Toutes mes félicitations, chère Maaike, pour cette nomination de Chevalier dans l’Ordre des Palmes académiques. C’est une belle reconnaissance de ce que vous faites depuis de nombreuses années et j’en suis très heureuse pour vous.
D’où vous vient cet amour des langues ? et de la langue française en particulier
Maaike : « Cela vient en premier lieu de mon contexte familial. Fille d’un pasteur protestant, j’ai baigné dans la culture de la parole dès la plus jeune enfance. Nous n’avions pas la télévision et, ma mère étant une grande lectrice, j’ai suivi son exemple et passé mon enfance à lire. Mon père, de son côté s’intéresse beaucoup aux langues étrangères et il s’amusait pendant nos vacances au Danemark à apprendre la langue pour pouvoir communiquer avec la population locale. Moi, vers 10 ans, j’en profitais pour essayer de décoder leurs conversations et ainsi apprendre le danois à mon tour.
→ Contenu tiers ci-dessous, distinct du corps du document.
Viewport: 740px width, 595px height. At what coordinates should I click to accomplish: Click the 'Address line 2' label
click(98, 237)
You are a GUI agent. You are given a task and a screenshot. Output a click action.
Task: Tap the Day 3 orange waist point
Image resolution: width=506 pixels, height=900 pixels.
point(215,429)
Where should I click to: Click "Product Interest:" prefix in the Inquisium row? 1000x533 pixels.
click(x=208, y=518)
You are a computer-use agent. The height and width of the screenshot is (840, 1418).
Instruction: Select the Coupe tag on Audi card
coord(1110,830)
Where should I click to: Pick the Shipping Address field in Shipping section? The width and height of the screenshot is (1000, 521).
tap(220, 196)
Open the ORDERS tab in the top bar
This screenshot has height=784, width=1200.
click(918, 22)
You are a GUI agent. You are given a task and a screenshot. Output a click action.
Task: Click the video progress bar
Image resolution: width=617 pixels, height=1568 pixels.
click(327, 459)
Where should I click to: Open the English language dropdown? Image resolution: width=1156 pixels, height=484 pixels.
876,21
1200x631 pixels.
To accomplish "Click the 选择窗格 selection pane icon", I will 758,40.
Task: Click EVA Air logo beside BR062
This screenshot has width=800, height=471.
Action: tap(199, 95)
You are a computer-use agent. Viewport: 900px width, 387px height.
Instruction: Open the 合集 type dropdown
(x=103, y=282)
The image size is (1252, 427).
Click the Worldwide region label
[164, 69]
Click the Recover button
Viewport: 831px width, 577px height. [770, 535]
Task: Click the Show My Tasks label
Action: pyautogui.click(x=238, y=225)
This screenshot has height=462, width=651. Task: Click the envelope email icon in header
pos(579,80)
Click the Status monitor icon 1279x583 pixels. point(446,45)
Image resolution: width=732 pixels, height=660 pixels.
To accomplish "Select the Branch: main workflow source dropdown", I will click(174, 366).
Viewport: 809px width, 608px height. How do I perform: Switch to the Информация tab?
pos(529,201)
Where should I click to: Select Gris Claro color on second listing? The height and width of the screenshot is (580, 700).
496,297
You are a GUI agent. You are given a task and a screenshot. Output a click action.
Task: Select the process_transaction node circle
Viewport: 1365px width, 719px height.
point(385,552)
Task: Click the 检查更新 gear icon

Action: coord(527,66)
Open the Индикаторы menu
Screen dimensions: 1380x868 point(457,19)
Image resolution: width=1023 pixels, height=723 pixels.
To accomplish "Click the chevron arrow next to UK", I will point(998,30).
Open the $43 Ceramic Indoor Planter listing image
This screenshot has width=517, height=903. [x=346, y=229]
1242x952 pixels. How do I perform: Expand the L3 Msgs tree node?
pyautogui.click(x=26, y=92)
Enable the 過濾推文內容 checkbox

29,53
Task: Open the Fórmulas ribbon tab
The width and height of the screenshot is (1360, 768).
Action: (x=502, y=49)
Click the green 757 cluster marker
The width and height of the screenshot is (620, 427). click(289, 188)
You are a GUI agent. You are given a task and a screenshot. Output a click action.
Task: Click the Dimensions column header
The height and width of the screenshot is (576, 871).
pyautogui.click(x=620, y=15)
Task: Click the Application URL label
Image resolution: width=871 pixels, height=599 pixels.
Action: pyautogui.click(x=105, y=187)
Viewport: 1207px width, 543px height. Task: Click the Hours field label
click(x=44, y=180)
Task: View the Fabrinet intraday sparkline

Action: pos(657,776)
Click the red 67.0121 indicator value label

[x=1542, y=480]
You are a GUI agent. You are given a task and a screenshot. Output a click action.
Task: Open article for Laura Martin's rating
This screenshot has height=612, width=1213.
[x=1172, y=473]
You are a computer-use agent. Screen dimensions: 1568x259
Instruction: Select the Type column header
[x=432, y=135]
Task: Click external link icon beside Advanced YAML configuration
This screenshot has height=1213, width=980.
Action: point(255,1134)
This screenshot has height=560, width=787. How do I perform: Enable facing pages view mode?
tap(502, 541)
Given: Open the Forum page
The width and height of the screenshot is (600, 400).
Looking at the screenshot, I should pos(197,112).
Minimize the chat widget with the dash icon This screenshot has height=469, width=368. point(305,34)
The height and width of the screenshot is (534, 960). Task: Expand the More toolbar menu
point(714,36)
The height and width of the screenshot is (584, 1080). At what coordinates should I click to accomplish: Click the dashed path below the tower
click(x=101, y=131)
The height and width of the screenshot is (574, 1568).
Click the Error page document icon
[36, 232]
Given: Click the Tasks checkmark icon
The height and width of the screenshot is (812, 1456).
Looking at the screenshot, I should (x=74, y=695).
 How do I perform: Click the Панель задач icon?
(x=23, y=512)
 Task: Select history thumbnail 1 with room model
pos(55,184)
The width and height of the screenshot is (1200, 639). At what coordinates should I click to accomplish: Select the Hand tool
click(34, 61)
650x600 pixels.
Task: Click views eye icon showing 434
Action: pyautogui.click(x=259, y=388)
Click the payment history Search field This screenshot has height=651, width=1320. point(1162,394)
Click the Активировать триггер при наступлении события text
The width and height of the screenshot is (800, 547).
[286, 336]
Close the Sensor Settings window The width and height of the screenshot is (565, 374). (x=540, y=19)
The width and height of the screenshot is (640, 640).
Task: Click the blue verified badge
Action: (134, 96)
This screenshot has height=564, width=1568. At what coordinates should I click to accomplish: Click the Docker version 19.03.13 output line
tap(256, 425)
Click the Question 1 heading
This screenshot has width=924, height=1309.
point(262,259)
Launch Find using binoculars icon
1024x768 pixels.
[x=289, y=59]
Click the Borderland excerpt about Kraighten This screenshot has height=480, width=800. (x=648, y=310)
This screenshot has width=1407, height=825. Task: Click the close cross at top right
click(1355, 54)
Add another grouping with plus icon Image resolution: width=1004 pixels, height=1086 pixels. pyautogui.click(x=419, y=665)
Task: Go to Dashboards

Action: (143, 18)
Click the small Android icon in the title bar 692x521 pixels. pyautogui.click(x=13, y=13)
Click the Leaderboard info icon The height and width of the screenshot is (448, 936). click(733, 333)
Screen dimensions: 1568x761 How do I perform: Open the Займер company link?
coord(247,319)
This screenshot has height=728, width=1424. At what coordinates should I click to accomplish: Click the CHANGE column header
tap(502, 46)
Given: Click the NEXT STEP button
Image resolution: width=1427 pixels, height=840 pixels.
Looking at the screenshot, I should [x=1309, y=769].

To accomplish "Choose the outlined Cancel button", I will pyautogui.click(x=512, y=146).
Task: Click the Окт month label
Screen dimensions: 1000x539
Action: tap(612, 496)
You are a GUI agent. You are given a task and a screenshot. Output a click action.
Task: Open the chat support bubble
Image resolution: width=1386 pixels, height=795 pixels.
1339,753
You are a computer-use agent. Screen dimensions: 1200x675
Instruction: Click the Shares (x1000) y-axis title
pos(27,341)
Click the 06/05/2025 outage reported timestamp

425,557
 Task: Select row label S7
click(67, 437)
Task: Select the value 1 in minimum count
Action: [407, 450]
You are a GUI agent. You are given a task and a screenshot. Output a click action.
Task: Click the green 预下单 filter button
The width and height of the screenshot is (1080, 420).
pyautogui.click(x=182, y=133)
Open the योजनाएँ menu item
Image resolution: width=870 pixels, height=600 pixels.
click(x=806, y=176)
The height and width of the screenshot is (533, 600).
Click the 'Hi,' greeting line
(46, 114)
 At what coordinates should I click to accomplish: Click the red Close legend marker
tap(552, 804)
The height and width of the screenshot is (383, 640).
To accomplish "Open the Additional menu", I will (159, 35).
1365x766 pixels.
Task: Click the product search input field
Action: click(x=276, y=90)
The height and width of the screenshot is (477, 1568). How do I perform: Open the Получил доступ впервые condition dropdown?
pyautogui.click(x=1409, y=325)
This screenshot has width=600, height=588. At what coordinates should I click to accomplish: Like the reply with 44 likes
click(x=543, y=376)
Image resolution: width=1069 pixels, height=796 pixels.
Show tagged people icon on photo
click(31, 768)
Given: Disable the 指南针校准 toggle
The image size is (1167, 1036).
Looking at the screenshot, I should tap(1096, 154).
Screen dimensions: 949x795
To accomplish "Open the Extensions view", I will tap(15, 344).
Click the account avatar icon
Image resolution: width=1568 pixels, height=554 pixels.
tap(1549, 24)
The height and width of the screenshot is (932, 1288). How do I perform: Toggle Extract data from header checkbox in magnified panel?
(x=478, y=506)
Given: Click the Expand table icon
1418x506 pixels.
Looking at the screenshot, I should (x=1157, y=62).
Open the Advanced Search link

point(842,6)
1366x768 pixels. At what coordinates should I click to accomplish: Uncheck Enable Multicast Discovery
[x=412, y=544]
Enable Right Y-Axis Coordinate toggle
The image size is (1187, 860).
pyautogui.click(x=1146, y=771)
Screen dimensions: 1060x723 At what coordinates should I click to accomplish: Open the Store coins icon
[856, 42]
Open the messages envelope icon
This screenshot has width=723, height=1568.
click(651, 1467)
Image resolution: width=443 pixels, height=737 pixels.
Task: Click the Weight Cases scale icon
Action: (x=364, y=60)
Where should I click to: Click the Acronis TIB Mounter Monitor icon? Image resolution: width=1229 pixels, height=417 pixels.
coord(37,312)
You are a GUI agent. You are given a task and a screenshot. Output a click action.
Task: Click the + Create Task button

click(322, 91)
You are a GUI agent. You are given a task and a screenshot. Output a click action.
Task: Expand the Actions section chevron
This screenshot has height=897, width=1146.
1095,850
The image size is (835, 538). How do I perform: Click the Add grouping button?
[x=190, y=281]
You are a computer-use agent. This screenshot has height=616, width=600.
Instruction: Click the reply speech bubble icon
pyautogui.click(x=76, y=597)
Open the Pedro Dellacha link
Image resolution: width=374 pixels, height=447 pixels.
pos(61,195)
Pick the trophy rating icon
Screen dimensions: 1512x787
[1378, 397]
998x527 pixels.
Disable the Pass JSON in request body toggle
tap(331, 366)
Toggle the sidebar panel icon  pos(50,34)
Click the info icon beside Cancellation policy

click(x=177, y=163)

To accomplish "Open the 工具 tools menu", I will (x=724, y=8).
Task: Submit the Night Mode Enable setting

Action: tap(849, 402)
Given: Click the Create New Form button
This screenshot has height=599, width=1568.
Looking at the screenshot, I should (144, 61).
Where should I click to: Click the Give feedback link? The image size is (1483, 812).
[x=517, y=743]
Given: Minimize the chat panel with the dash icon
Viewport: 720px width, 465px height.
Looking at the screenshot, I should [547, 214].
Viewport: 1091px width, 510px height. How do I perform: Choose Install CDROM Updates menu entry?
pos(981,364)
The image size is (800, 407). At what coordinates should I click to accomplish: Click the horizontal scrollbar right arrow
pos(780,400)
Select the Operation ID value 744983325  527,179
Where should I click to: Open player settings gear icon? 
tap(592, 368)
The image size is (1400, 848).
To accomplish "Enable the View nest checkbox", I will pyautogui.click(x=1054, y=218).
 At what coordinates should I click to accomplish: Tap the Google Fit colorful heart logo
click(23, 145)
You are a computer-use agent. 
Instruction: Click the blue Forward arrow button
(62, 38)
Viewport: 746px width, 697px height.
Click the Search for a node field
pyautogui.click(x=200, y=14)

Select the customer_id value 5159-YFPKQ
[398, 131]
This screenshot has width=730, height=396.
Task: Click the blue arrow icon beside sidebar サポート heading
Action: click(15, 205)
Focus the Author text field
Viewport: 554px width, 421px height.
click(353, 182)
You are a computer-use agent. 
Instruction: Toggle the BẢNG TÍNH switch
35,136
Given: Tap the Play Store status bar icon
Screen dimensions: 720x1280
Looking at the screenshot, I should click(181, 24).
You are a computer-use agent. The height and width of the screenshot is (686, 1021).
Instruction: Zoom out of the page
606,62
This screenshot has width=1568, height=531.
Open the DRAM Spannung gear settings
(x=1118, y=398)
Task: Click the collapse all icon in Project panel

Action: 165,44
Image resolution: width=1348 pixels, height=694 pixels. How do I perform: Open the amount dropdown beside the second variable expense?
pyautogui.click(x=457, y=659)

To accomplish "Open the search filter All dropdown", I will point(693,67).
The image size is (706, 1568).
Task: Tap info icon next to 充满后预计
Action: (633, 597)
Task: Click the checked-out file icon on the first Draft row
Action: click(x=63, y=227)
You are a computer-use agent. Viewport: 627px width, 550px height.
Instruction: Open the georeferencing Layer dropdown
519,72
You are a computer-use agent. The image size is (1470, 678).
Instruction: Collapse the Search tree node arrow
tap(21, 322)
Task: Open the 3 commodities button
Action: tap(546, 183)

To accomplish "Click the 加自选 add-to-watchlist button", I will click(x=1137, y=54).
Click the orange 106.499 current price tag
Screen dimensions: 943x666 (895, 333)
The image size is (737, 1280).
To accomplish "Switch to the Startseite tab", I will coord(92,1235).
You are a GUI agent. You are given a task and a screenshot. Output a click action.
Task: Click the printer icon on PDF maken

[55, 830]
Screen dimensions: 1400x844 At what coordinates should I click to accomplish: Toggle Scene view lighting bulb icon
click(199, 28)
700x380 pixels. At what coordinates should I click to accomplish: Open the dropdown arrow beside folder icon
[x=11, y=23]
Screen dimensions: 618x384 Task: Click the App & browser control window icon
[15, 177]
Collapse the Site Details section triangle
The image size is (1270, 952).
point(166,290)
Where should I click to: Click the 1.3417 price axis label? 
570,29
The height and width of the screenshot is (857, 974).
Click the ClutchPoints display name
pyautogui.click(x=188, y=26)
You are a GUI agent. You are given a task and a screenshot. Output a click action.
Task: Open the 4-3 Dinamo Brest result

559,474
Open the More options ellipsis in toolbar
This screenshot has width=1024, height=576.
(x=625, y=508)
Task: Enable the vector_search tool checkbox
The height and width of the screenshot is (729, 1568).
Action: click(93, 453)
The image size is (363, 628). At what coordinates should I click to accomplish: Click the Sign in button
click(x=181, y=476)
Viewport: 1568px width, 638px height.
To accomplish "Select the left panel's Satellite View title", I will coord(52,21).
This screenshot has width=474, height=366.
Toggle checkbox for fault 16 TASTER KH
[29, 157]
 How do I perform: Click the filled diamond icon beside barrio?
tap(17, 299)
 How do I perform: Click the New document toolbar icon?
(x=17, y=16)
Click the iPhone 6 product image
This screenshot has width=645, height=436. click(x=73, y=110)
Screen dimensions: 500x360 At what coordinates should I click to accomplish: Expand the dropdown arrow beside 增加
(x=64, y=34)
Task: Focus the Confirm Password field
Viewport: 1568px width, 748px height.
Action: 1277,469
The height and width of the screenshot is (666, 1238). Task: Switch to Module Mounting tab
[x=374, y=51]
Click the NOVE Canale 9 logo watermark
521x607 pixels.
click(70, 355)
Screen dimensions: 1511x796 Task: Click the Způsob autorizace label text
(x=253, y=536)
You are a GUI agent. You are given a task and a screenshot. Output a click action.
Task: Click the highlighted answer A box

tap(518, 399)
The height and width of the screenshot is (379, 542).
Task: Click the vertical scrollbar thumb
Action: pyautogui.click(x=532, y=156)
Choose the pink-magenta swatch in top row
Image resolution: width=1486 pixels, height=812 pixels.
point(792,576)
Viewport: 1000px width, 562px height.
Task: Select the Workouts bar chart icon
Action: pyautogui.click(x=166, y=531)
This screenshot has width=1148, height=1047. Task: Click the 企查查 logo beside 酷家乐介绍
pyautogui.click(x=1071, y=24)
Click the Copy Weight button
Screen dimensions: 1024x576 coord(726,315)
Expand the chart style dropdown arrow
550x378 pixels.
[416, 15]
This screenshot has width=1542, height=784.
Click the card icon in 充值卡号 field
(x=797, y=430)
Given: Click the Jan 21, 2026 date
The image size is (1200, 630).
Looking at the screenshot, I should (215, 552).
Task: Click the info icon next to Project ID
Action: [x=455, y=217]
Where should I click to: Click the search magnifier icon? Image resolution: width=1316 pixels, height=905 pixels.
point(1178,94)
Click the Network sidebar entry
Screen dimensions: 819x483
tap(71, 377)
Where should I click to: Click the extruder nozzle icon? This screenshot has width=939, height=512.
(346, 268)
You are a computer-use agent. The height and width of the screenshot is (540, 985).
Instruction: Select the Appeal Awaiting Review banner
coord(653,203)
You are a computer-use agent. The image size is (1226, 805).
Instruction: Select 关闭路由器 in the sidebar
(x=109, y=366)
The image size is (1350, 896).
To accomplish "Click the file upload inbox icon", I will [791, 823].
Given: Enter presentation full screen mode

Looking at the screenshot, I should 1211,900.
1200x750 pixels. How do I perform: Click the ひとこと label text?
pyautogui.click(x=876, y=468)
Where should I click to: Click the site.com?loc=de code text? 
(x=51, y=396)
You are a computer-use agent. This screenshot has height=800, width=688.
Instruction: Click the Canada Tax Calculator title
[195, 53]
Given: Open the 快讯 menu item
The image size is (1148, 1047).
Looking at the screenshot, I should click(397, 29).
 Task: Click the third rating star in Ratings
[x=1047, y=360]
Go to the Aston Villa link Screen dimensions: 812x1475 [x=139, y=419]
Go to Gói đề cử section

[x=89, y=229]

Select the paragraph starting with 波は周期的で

Nous échangions nos découvertes sur les similitudes entre le danois et l’anglais, et je me souviens aussi que nous avions acheté une cassette d’une chanteuse norvégienne et que nous analysions les paroles pour découvrir les similitudes entre ces deux langues scandinaves. Cela me procurait beaucoup de plaisir et j’étais naturellement ravie de pouvoir intégrer à 12 ans un collège-lycée classique où je pouvais élargir mon répertoire linguistique avec trois langues modernes en plus du grec et du latin (et je regrette encore que l’espagnol manquât au tableau).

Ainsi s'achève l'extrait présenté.